Vermeer’s Camera: Uncovering the link between art criticism and cybersecurity

My mother is a lacemaker; thus, her attachment to the Vermeer painting of that name. It’s in the Louvre. If you only know it from reproductions, it’s smaller than you may expect – just 24.5cm by 21cm. Vermeer led me into the art of the past. Whatever first attracted me to his work – perhaps a sense of quiet mystery – is not dispelled by Philip Steadman’s book Vermeer’s Camera.

Over the last century, there has been acceptance that artists of this period used optical aids. Steadman went further. He reconstructed the room layouts from some of Vermeer’s pictures (one reconstruction including Carol Vorderman at the virginals). By perspective geometry, he deduced that five of them were painted in the same room using a booth-sized camera obscura projected onto the rear wall.

Tantalisingly, the painting Allegory of the Faith may actually show a tiny image of this booth, reflected in a mirrored sphere. Scientific studies in art history, however, raise as many questions as settling answers. This is not the conclusive detective work of early crime novels.

Cybersecurity and art forgery

With the startling price rises in the art market, the current interest in forgery is unsurprising. For more details on the forensics, consider developments in the case of the Cranach ‘Venus’. Art crime, in all its guises, is now big business. Forgers (always ‘sophisticated’ – just as hoaxes are always ‘ingenious’) are, in our terms, active adversaries. They know how art historians think. They subvert art historians’ aesthetic judgements. Yet scientific analysis and due diligence can help defeat them.

Recently, there has also been a convergence between the language of information security and art criticism: we now talk of ‘provenance’, ‘curation’, ‘authentication’ and ‘attribution’. In our world, this is the language of governance and regulation.

Forensics provides evidence of who, what, and how. Today, the business need for computer forensics extends beyond litigation support into compliance. These techniques are now needed in incident response for root cause analysis. The General Data Protection Regulation (GDPR) requires this type of analysis, so that incidents are not repeated.

Tracing provenance

In information security, provenance is now a crucial aspect of governance. The GDPR requires you to keep track of where personal data came from (and where it goes).

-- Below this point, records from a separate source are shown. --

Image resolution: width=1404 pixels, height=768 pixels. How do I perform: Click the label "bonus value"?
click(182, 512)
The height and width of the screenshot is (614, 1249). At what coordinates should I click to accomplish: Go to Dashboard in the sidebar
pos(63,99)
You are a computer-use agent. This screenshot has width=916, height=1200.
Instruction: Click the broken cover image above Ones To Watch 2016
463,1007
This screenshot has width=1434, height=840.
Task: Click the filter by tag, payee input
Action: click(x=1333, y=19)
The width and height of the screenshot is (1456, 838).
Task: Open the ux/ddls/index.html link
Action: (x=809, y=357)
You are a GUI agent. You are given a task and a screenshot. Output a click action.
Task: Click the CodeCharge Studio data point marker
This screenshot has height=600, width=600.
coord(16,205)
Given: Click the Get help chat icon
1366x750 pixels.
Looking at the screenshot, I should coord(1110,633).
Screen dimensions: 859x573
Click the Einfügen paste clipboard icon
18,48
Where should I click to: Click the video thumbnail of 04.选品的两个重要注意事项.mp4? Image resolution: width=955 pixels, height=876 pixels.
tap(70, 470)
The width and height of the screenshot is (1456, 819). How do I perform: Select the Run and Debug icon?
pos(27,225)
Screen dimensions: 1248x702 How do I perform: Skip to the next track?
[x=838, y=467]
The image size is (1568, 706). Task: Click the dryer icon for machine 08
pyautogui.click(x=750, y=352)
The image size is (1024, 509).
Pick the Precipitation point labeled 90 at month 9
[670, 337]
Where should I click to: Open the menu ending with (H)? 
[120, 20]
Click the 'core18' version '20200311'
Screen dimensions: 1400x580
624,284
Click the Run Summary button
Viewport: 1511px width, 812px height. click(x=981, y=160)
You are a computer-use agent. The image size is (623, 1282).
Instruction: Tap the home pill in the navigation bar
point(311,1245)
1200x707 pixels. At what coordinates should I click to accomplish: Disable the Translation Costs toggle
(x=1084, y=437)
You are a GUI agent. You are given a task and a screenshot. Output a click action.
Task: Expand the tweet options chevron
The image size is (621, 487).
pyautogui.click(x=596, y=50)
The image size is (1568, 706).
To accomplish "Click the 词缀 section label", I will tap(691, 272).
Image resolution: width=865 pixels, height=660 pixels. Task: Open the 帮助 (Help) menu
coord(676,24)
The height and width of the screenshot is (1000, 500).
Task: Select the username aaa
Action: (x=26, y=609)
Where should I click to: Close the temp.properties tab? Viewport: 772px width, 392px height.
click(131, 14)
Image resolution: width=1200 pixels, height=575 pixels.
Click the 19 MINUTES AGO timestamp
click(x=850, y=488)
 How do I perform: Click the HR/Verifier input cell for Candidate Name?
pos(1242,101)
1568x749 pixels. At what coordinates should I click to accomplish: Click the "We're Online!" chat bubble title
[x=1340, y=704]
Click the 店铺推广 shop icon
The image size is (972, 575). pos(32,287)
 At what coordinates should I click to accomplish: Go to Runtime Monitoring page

Similarly, for software developers, it is vital to know where any open source code came from. Open source needs be kept up to date to patch security vulnerabilities, and it must be removed when it is no longer being maintained. Again, end-users downloading software rely implicitly on provenance. A public app store is no more reliable a provenance than a dodgy art dealer; organisations need their own corporate app store which contain only curated apps, verified for security.

Extending authentication

When we talk about authentication, we mainly think of users. The art world reminds us to focus on the authentication of objects. For us, this means devices and programs; usually this is achieved with digital signatures. However, most systems do not enforce authentication of devices and programs as thoroughly as authentication for users. Mission-critical systems should authenticate everything, as well as everyone.

Security practitioners therefore need to extend business processes to cover:

• Root cause analysis for security incidents, including keeping appropriate records
• Provenance of data and code. Do you know where it all came from?
• Comprehensive curated content. Does your app store contain all the apps your users may reasonably need?
• Authentication of devices and programs – not just users

Attack attribution

Finally, attribution. It is more common nowadays to see public attribution, as governments try to hold hostile organisations accountable for attacks like WannaCry. Will these public attribution statements change anyone’s point of view, or are they sabre-rattling? Governments aren’t going to produce their evidence for who did attack; and unsympathetic people would dismiss those facts as “fake news” even if they did. Provenance can at least help to detect fake news though.

A last note on the question of attribution. In Alan Bennett’s play Single Spies, Anthony Blunt (already known by the authorities to be a Soviet spy) unexpectedly encounters the Queen. They discuss van Meegeren, the Vermeer forger. Blunt demurs:

– I still think the word “fake” inappropriate, Ma’am.
– If something is not what it claims to be, what it is?
– An enigma?
– That is, I think, the sophisticated answer.

After she leaves, a shaken Blunt remarks:

– I was talking about art. I’m not sure she was.